About Admiral_Marith

Admiral_Marith · ‎02-28-2017

We are doing all od that, finally after a protracted discussion with our storage group. Your example really highlights the need to create a thawed path, so that's probably what we will use the vacated HDD space for.

Admiral_Marith · ‎02-28-2017

Because of the inability of our data source owners to tell us how long their retention requirements were, and that our initial onboarding is all network/windows event log/security/active directory/Linux syslog stuff and falling under the interesting data for the enterprise security app, we decided to do 90 days searchable 1 year total retention of the data.

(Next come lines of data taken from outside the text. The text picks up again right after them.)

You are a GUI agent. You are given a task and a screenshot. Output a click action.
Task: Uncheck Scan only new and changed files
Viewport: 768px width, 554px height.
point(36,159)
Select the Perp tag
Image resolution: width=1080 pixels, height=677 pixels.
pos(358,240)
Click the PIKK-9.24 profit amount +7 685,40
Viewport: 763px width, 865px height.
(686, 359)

When we went physical hardware with the indexers we were having a bit of an argument with our storage group on the 'Yes, I said terabytes' request we were coming onto a situation where the first cut at a mix of HDD and SSD sizing, the original SSD sizing was predicted to be too small for expected license growth. We have two cisco 3260 M4 with 24 disk slots on it. had 7 900 GB SSD, and 9 900 GB 15K HDD (2as a raid 1 system drive and 7 as the HDD for cold). We have a 6 slot SSD RAID 5 array with one active hot spare. Not really being able to pull the lower capacity HDD's to free up slots because we had still not gotten SAN storage for cold and frozen, we and then added 5 3.8 TB SSD's, which was the minimum number of devices to do a RAID 5 and have an active hot spare. So the available slot limitation made us go with higher density SSD devices in the second RAID and we have both raid arrays presented as physical volumes to LVM and in the same logical volume group. the MTBF characteristics of the cisco enterprise class SSD offerings were considered sufficient for our needs with the raid 5 and hot spare configuration over the projected life of the server. When it comes time to replace these, we will re-architect the indexers based on better data, and the ability to use SAN. We are using SSD for data models and hot/warm.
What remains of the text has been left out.